Two people meet and fall in love. Love at first sight. They want to be together, but they can't. Frustration and depression. Sound familiar? His play's an allegory (says one thing but means another) for how people want to seek out lovers who may be impossible to get, and how hate is evil.
|"What a piece of work is man! Er, ghost.."|
As you can see, Shakespeare tried really hard to capture his audiences' feelings in his own characters. Remember, he had only 2 forms of competition, in a line I'll borrow from Baz Luhrmann:
"We know about the Elizabethan stage and that he was playing for 3000 drunken punters, from the street sweeper to the Queen of England - and his competition was bear-baiting and prostitution."
But wait, you're saying. I don't care that he copied people really well or whatever that lame 'human condition' is. Why do we still care about Shakespeare (henceforth referred to as William/Will/Willy)?
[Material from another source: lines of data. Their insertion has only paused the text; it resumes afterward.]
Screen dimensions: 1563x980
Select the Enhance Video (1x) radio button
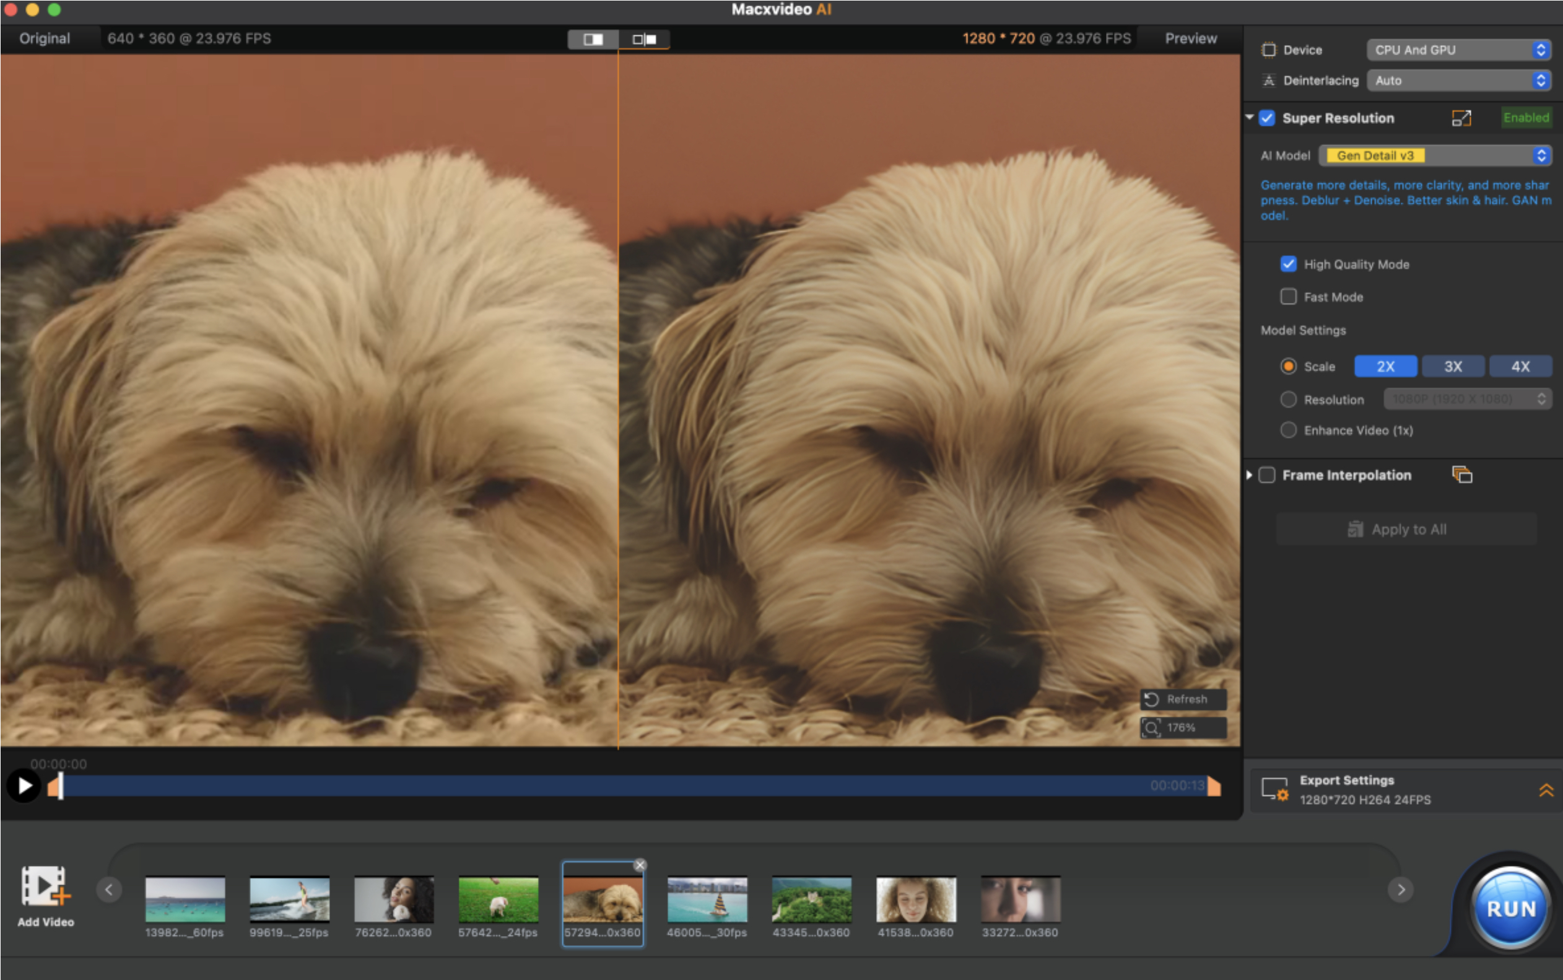(x=1288, y=430)
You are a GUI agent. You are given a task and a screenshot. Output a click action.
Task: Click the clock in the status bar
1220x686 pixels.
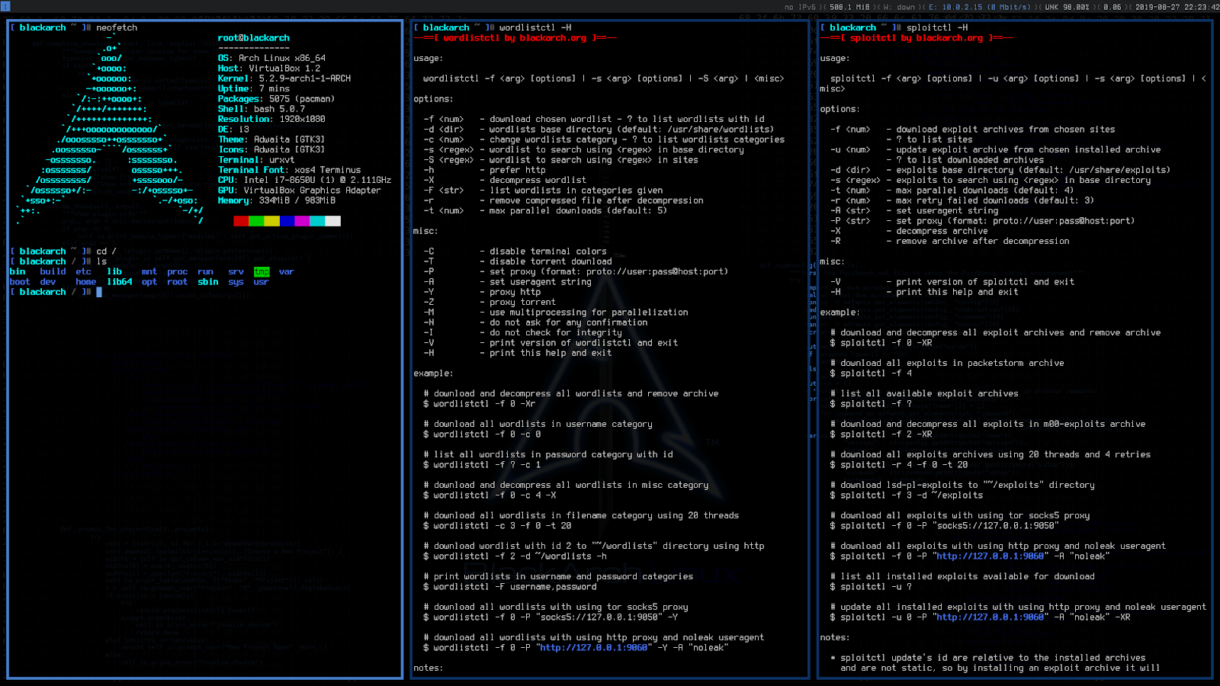coord(1177,6)
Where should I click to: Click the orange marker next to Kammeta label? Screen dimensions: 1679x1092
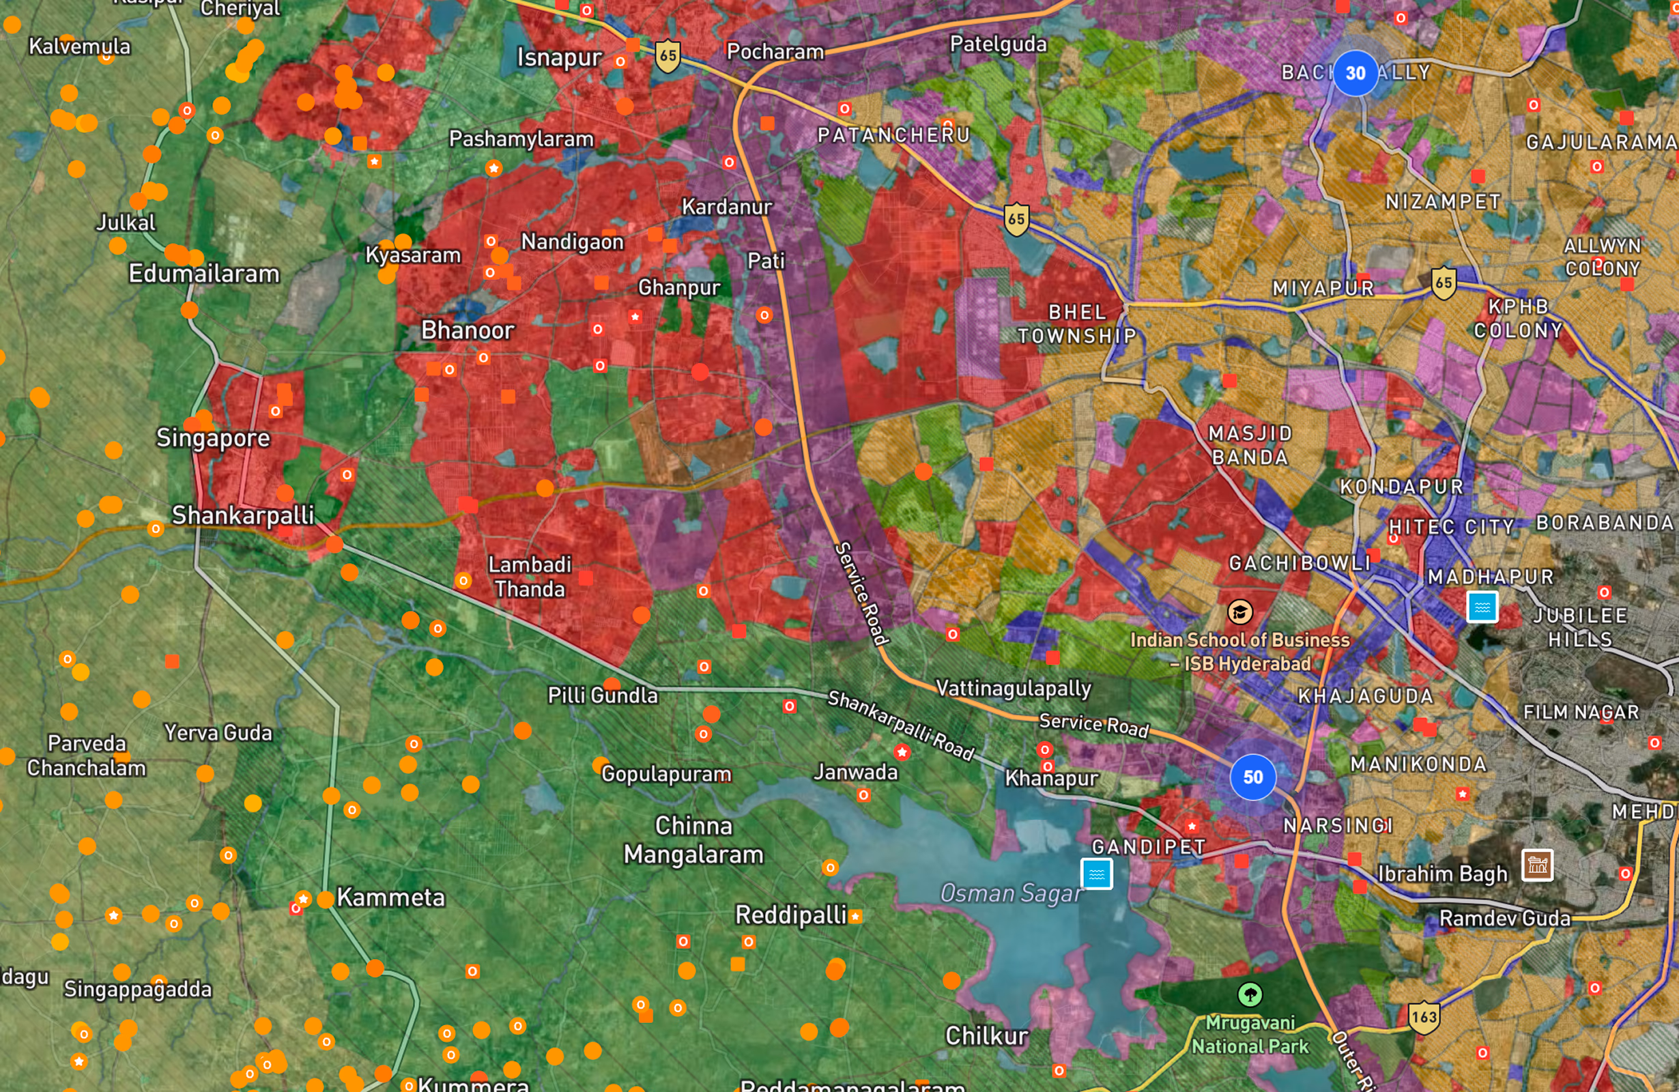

Well, here's another thing for you: his poetry. Not his sonnets (I really don't care for his sonnets, though, his plays are cool.) But William can be very poetic when having his characters open their mouths. This line from Romeo and Juliet is a very romantic way to describe a woman:
Well, in that hit you miss: she'll not be hit
With Cupid's arrow; she hath Dian's wit...
O, she is rich in beauty, only poor,
That when she dies with beauty dies her store.
In 2013 English: Love (Cupid) can't "shoot his arrow" at her (meaning make her fall in love), she's as smart and clever as Artemis (Diana/goddess of hunting)...she's so beautiful but yet when she'll die, her beauty will die untouched since she would not go with any man.
(Gentlemen: If you're now interested in writing love poems to your significant other in the style of Shakespeare, let me direct you to a little song by Cole Porter...)
Now you're probably very bored or very interested, and I have one more reason to give why you, too, should like Shakespeare: His double entendres.
"Wait, what? He has...naughty jokes?" Well, yes, he does.
But before you start opening that barely-opened copy of Othello, let me warn you, they don't make any sense anymore. Unless, of course, you are well versed in the art of William's language. But here are a couple that one can get without going too much into rhyming and changing consonants.
"GET THEE TO A NUNNERY!" (Hamlet to his girlfriend. In Will's day, a nunnery meant a brothel.)
"My cherry lips have often kissed thy stones." (Midsummer Night's Dream. You can figure it out.)
In addition to double entendres William also invented lots of words and phrases that we use today, such as "mind's eye", "lonely", "puke", "obscene", and "cold-blooded". He was also a master at wordplay. Though, to be perfectly candid, he did adapt many of these from Latin, so it shouldn't count. That'd be like you taking a word from Spanish or Chinese and turning it into an English-sounding word and making the world use it.
So yeah, Shakespeare was awesome. He had double entendres going on, he could sure describe people really well, and in poetry. If you have any more questions or more reasons you'd like me to argue, drop a line in the comments. I'll likely devote some future blogposts on his quotes. I just love quoting Shakespeare, especially the lesser known ones ("to be or not to be" just doesn't cut it).